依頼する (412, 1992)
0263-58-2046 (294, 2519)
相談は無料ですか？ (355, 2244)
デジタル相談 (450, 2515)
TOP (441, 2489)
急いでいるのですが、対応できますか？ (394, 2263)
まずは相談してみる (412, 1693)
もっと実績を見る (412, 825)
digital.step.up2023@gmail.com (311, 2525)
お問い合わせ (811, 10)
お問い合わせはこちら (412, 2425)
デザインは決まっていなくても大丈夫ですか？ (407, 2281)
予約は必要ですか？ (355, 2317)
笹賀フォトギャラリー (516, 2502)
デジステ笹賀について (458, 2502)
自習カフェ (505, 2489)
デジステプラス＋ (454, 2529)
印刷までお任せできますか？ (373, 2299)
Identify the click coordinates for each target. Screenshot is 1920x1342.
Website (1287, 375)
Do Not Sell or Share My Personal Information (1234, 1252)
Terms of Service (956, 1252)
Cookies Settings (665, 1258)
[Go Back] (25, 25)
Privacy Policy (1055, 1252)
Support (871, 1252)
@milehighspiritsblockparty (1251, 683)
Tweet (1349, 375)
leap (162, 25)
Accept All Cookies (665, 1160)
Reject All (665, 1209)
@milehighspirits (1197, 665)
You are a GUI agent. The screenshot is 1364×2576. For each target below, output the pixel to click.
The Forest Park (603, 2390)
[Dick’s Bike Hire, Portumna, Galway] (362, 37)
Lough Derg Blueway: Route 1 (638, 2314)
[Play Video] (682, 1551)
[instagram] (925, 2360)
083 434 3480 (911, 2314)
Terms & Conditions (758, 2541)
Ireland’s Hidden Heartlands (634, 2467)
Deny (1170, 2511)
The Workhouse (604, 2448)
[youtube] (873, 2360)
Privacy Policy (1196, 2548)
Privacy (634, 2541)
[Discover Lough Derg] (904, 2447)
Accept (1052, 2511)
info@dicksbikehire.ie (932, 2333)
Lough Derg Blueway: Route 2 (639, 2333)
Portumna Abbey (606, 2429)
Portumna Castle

-- TASK INSTRUCTIONS --
Take the entries and copy them out exactly.

-- TASK RESULT --
依頼する (412, 1992)
0263-58-2046 (294, 2519)
相談は無料ですか？ (355, 2244)
デジタル相談 (450, 2515)
TOP (441, 2489)
急いでいるのですが、対応できますか？ (394, 2263)
まずは相談してみる (412, 1693)
もっと実績を見る (412, 825)
digital.step.up2023@gmail.com (311, 2525)
お問い合わせ (811, 10)
お問い合わせはこちら (412, 2425)
デザインは決まっていなくても大丈夫ですか？ (407, 2281)
予約は必要ですか？ (355, 2317)
笹賀フォトギャラリー (516, 2502)
デジステ笹賀について (458, 2502)
自習カフェ (505, 2489)
デジステプラス＋ (454, 2529)
印刷までお任せできますか？ (373, 2299)
Identify the click coordinates for each target. Screenshot is 1920x1342.
Website (1287, 375)
Do Not Sell or Share My Personal Information (1234, 1252)
Terms of Service (956, 1252)
Cookies Settings (665, 1258)
[Go Back] (25, 25)
Privacy Policy (1055, 1252)
Support (871, 1252)
@milehighspiritsblockparty (1251, 683)
Tweet (1349, 375)
leap (162, 25)
Accept All Cookies (665, 1160)
Reject All (665, 1209)
@milehighspirits (1197, 665)
You are a GUI agent. The screenshot is 1364×2576. For each target below, output the pixel to click.
The Forest Park (603, 2390)
[Dick’s Bike Hire, Portumna, Galway] (362, 37)
Lough Derg Blueway: Route 1 (638, 2314)
[Play Video] (682, 1551)
[instagram] (925, 2360)
083 434 3480 (911, 2314)
Terms & Conditions (758, 2541)
Ireland’s Hidden Heartlands (634, 2467)
Deny (1170, 2511)
The Workhouse (604, 2448)
[youtube] (873, 2360)
Privacy Policy (1196, 2548)
Privacy (634, 2541)
[Discover Lough Derg] (904, 2447)
Accept (1052, 2511)
info@dicksbikehire.ie (932, 2333)
Lough Derg Blueway: Route 2 (639, 2333)
Portumna Abbey (606, 2429)
Portumna Castle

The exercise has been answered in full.